Prima tappa Air Berlin. Seconda (forse) Alitalia. Lufthansa rimescola le carte del risiko dei cieli europei, compra 81 aerei e 3mila dipendenti della concorrente tedesca sull’orlo del crac al modico prezzo di 210 milioni e mette i suoi paletti – rigidissimi – all’acquisizione della compagnia tricolore. «L’Italia è un mercato importante per noi, ma Alitalia per come esiste oggi non è un tema – ha detto gelido l’ad Carsten Spohr -. Saremmo interessati a colloqui solo se ci fosse la possibilità di creare una nuova Alitalia». Più leggera e snella – sottinteso – di quella messa in vendita.

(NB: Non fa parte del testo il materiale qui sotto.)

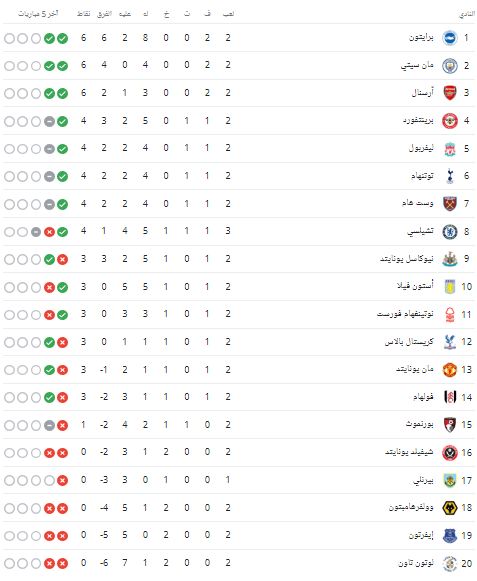This screenshot has width=477, height=581.
Task: Click the نقاط points column header
Action: 83,14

La volata finale per il salvataggio dell’ex-compagnia di bandiera (le offerte vincolanti devono arrivare entro lunedì) si preannuncia così più complessa del previsto. I guai di Ryanair e i fallimenti di Air Berlin e Monarch Airlines hanno ridisegnato i rapporti di forza nel settore, mettendo sul mercato aerei, rotte e slot. I compratori hanno il coltello dalla parte del manico. E il rischio è che provino ora a forzare la mano per rilevare solo i pezzi più pregiati della flotta e del network, sapendo che il fattore tempo gioca tutto a loro favore.
Il Governo e i commissari continuano a ostentare ottimismo. «Siamo fiduciosi» ha ripetuto nelle ultime ore il ministro alle infrastrutture Graziano Delrio. Il numero dei pretendenti ad Alitalia si è però assottigliato strada facendo. Ryanair, che ha altri problemi per la testa, si è sfilata dalla gara. Easyjet dovrebbe giocare di rimessa puntando solo su pochi asset. Lufthansa ha tirato il freno ieri mentre i fondi Usa che stanno sfogliando il dossier (Cerberus, Elliot e Greybull tra gli altri) sono obbligati in ogni caso a cercare un partner comunitario al 51% per presentare le loro offerte. A meno di offerte a sorpresa dell’ultimo minuto, quindi, i tre commissari Luigi Gubitosi, Enrico Laghi e Stefano Paleari hanno davanti una strada in salita. E dopo aver abbandonato da settimane il sogno di vendere Alitalia tutta intera (per le attività di terra ci sarebbero alcune offerte serie) dovranno lottare nei prossimi mesi per convincere i compratori – con Lufthansa nel ruolo di grande favorita – a non tirare troppo la corda.
I venditori hanno un piccolo asso nella manica. La gestione efficace e oculata degli ultimi mesi ha garantito un po’ d’ossigeno alla società. Il prestito ponte da 600 milioni garantito dallo Stato è stato eroso solo in minima parte. E anche se autunno e inverno sono i periodi in cui la compagnia brucia più cassa, non c’è al momento fretta di chiudere la vendita. Anche perché il governo (specie con il voto in vista) ben difficilmente abbandonerebbe l’azienda al suo destino. Il problema è che anche i tedeschi e gli altri big del settore non hanno premura. Il mercato tira, in questi mesi tutti i protagonisti del trasporto aereo hanno messo fieno in cascina. Lufthansa, per dire, ha guadagnato nei primi sei mesi dell’anno quasi 4 milioni netti al giorno pur dimezzando il debito a 1,1 miliardi. E il cerino, alla fine, rischia di finire in mano al governo che uscirà (se uscirà) dalle prossime elezioni.